# Instructions
1 > Copy a passage from the post about the online trust and privacy office word for word. Begin at the words "Friday, the White" and stop after "taken down)".
2 > In the online trust and privacy post, why do standards for interoperability, trustmark criteria, and accreditation matter? Answer in one to three sentences.
3 > Continue the post on the online trust and privacy office from where it stops.

# Source text
++++++++++

Friday, the White House blog announced the creation of
"A National Program Office for Enhancing Online Trust and Privacy"
http://www.whitehouse.gov/blog/2011/01/07/national-program-office-enhancing-online-trust-and-privacy
This activity will be based on the National Strategy for
Trusted Identities in Cyberspace, which is available in draft form
http://www.dhs.gov/xlibrary/assets/ns_tic.pdf
There was a comment period, which is now closed (and the comments have now been
taken down)
http://www.msnbc.msn.com/id/37943900/
http://www.nstic.ideascale.com/
The draft action items include
Action 2:
Develop a Shared, Comprehensive Public/Private Sector Implementation Plan
Action 4:
Work Among the Public/Private Sectors to Implement Enhanced Privacy
Protections
Action 5:
Coordinate the Development and Refinement of Risk Models and Interoperability
Standards
Standards that cover interoperability requirements, trustmark criteria, and
accreditation will pave a path that supports choice across solutions,
ultimately accelerating Identity Ecosystem adoption. All detailed actions
associated with Identity Ecosystem standards will build on existing efforts
undertaken by the Federal Government, trust framework providers, private
sector, standards bodies, and international organizations.

++++++++++

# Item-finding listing
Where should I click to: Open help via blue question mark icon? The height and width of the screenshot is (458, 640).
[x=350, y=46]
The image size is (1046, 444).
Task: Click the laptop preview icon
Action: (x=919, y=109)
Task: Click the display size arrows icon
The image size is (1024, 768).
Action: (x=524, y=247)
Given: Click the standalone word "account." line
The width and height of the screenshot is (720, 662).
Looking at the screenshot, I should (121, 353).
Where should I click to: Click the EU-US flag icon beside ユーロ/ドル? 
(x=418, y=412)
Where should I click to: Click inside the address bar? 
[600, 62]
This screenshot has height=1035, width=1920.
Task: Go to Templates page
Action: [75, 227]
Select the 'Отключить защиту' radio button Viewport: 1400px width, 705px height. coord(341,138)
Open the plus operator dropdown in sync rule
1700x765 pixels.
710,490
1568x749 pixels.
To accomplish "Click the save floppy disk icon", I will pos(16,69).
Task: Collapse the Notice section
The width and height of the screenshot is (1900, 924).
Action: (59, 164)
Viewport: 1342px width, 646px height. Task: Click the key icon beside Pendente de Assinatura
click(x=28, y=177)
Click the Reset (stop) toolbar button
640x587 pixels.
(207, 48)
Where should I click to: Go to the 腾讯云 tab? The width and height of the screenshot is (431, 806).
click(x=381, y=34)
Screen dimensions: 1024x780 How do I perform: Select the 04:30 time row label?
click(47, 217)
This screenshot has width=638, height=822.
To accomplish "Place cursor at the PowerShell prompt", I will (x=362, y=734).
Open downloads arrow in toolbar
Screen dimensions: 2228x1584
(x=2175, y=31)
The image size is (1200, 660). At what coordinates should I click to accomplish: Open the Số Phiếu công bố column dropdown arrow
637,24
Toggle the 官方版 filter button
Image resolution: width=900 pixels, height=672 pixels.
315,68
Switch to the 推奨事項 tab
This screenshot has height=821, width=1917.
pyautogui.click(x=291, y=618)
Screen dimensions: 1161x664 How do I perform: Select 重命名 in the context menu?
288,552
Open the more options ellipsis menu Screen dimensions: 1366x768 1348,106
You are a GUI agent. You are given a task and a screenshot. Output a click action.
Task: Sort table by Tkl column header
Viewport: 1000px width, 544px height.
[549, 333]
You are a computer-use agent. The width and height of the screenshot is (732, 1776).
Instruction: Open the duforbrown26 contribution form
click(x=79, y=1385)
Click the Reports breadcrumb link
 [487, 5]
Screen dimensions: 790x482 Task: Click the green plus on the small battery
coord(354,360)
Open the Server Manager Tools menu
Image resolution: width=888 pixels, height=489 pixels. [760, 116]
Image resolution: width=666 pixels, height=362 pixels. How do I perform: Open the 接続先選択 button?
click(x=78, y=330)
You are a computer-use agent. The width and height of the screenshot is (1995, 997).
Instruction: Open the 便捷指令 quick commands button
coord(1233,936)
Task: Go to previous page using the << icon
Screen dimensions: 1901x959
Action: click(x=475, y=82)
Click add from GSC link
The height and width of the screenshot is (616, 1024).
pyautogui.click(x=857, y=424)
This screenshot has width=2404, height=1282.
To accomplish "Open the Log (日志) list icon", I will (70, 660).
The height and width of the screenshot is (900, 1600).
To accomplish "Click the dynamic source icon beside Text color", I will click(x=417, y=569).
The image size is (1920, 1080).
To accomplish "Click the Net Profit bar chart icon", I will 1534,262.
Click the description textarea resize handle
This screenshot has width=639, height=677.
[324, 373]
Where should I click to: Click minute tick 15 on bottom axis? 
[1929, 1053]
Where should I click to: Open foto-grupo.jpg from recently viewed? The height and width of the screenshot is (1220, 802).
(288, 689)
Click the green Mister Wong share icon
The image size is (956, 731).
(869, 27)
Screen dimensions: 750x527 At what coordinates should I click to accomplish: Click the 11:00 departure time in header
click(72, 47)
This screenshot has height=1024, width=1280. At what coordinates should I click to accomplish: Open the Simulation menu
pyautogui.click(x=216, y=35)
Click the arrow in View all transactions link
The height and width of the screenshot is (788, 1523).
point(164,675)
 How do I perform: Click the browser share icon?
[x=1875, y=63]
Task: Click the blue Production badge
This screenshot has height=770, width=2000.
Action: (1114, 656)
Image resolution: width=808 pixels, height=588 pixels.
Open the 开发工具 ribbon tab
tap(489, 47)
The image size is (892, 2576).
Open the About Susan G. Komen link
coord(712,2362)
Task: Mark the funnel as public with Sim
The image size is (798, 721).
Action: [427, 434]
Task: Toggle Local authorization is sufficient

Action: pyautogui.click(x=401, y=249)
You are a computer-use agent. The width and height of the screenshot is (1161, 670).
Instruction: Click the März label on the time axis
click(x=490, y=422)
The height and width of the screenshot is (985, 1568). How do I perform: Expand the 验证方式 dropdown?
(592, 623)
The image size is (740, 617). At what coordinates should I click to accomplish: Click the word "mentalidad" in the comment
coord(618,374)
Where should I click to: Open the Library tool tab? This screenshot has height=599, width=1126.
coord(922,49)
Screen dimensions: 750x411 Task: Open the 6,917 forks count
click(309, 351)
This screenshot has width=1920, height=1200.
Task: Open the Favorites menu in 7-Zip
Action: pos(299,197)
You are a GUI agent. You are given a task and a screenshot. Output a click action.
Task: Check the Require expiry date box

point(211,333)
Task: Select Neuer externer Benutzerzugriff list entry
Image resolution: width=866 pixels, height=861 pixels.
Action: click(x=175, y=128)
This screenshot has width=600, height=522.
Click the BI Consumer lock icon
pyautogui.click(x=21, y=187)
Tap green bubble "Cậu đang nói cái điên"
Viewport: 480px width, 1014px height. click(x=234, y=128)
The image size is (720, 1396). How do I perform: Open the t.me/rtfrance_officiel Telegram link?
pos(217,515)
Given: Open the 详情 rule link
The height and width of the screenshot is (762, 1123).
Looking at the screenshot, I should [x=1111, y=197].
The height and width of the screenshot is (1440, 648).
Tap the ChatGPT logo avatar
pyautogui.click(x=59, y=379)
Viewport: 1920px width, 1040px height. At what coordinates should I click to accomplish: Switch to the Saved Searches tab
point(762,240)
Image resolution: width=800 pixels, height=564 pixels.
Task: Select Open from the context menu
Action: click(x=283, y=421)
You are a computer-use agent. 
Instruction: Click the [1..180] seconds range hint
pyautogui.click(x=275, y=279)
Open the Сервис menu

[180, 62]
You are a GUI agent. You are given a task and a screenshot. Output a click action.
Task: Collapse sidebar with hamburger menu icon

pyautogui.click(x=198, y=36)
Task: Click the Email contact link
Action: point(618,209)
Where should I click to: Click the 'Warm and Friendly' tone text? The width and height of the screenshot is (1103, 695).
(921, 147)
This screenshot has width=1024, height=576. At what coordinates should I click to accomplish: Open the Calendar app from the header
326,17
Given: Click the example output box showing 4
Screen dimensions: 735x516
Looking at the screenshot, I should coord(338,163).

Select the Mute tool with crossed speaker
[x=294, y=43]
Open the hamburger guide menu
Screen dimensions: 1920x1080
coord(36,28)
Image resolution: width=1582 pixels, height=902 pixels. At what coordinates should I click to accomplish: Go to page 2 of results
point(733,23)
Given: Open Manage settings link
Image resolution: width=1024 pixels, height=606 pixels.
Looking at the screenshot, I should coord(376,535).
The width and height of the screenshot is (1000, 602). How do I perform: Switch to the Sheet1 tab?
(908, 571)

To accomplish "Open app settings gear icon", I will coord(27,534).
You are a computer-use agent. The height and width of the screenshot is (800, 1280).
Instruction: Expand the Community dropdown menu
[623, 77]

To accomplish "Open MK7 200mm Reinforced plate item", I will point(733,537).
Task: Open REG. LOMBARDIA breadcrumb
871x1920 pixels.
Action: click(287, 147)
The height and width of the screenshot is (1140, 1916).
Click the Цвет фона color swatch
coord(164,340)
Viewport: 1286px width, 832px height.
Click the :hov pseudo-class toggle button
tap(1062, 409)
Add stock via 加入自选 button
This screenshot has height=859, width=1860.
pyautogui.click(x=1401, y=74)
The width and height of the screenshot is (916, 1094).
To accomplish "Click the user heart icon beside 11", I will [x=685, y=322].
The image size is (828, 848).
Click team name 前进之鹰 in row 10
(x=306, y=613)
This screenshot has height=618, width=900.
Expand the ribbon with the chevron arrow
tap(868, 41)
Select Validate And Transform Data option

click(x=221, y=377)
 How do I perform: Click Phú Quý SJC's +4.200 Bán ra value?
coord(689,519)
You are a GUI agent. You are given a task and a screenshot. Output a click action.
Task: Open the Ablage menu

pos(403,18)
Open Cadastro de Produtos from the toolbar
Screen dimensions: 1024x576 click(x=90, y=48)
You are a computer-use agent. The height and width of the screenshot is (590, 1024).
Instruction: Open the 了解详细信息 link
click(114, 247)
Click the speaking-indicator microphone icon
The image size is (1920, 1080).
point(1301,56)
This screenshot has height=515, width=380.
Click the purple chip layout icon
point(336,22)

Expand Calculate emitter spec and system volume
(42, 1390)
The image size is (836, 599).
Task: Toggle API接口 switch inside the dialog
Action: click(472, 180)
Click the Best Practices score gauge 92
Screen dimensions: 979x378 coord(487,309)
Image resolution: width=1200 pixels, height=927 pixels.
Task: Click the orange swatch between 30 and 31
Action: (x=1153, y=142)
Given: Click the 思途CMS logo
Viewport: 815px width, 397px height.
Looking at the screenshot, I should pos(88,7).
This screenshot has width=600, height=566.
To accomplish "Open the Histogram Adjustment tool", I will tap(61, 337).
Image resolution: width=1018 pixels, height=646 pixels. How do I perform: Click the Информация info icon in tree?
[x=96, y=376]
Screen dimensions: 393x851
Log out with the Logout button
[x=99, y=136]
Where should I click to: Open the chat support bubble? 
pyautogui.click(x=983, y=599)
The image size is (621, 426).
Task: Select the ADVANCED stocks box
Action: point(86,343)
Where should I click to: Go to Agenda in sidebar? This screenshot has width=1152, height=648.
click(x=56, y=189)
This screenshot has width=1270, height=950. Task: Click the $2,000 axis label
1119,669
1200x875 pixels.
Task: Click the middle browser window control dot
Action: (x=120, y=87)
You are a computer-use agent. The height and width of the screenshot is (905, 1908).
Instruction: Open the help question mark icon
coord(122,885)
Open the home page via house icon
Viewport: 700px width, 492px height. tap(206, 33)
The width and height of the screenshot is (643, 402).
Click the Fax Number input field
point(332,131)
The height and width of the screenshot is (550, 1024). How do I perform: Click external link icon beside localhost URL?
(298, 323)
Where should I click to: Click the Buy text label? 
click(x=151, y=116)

++++++++++

# Per-task answers
1 >
Friday, the White House blog announced the creation of
"A National Program Office for Enhancing Online Trust and Privacy"
http://www.whitehouse.gov/blog/2011/01/07/national-program-office-enhancing-online-trust-and-privacy
This activity will be based on the National Strategy for
Trusted Identities in Cyberspace, which is available in draft form
http://www.dhs.gov/xlibrary/assets/ns_tic.pdf
There was a comment period, which is now closed (and the comments have now been
taken down)

2 > These standards will pave a path that supports choice across solutions. That will ultimately speed up adoption of the Identity Ecosystem.

3 >
Standards established within the Identity Ecosystem will require incorporation
of privacy guidelines. They should also require, to the extent feasible,
adoption of protocols that minimize the ability to link or aggregate
transactions and transaction data across Identity Ecosystem participants and
relying parties, while maintaining individual transaction history, integrity,
and auditability. Standards development, adoption, or enhancement will
support autonomy and choice among Identity Ecosystem providers and flexibility
within industry sectors, while facilitating cross-sector and international
interoperability.
-----
What is proposed is apparently something like an official version of the
existing Certificate system, and apparently will involve technical standards
setting.
This is an area where the IETF has some expertise, and also should have some
concerns. I must admit that statements such as this
"The Governance Layer enables unaffiliated entities to trust each other’s
digital identities. A Governance Authority will establish the criteria for
assessing and certifying Accrediting Authorities, who in turn assess and
certify service providers. In addition, the Governance Authority will control
the rules for trustmarks that indicate the service provider’s standing as a
participant within the Identity Ecosystem."
make me nervous.
Has the IETF (presumably, the IAB) considered a response to this proposal ?
Should it ?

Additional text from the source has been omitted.